George BrandisQuestions around the legality of state and territory-based marriage equality could be answered as soon as the end of this week, as both the ACT and Tasmania consider the compatibility of proposed legislation with position of the Federal Government.

ACT Attorney-General Simon Corbell will speak about the territory’s proposed marriage bill at a two-day meeting of federal, state and territory Attorneys-General.

Corbell will argue the ACT’s bill does not conflict with Commonwealth law because it only applies to same-sex couples—specifically, couples who are excluded under the federal Marriage Act.

Federal Attorney-General George Brandis (pictured) will chair the two-day meeting, and has reportedly received legal advice indicating a bill like the ACT’s proposed same-sex marriage legislation would be unconstitutional.

The ACT legislation is expected to pass later this month, but it is unclear whether it will be challenged by the Abbott Government, either in the High Court or through federal parliament, which can overturn territory legislation with a majority in both houses.

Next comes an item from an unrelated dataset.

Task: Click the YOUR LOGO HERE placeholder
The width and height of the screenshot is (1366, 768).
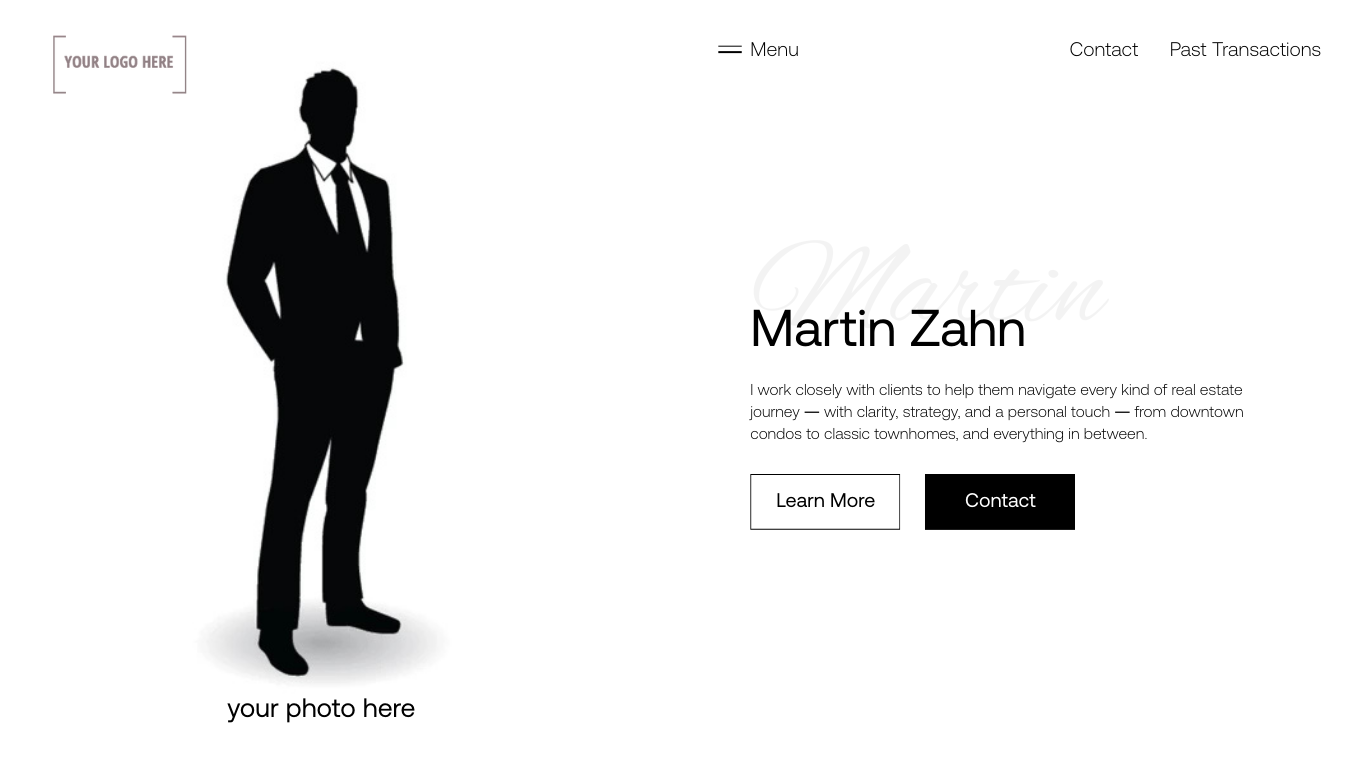Action: click(120, 64)

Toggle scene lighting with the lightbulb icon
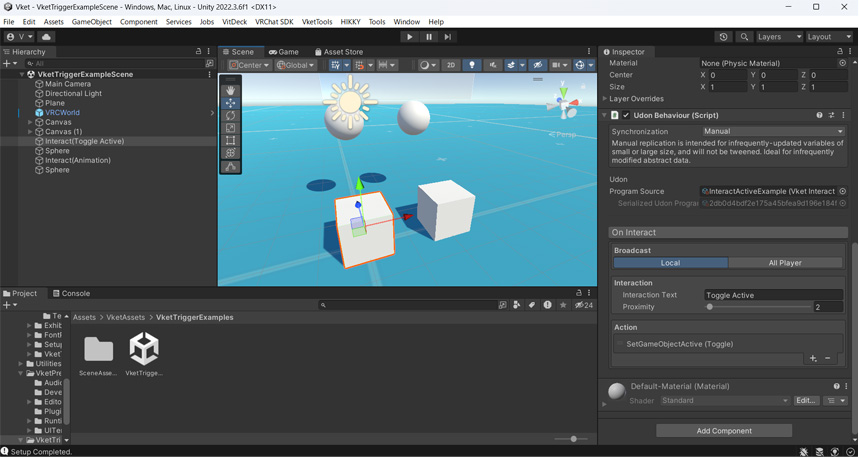[472, 65]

The Australian Greens have already called on federal Labor members to prevent such an attempt by voting en bloc to support the ACT bill.

Meanwhile, a report into the implications and legal issues surrounding state-based marriage equality legislation will be released tomorrow in Tasmania, with advocates hopeful it could pave the way for successful state-based marriage law reform.

The report comes from the Tasmanian Law Reform Institute (TLRI) as a response to the defeat of Tasmania’s Same Sex Marriage Bill 2012 last year in the state’s Legislative Council. At the time, some MLCs raised concerns about the constitutionality of such a law and the potential cost to Tasmania associated with defending a High Court challenge.

“If this independent and expert legal advice gives room for Tasmania to legislate for same-sex marriage we hope all MLCs will support Ruth Forrest’s motion to allow debate on a reform that has excited the aspirations of our state, and consider the advice when deciding on the issue,” said Tasmanians United for Marriage Equality Convener Andrew Badcock.

NSW independent MP and LGBTI advocate Alex Greenwich will be in Hobart for the report’s release, and to discuss proposed legislation with members of the Tasmanian parliament.

“If constitutional and high courts concerns prevented MLCs from voting in favour last time, hopefully the Tasmania Law Reform Institute will alleviate these concerns and allow the MLCs the opportunity to legislate for this historic reform,” Greenwich said.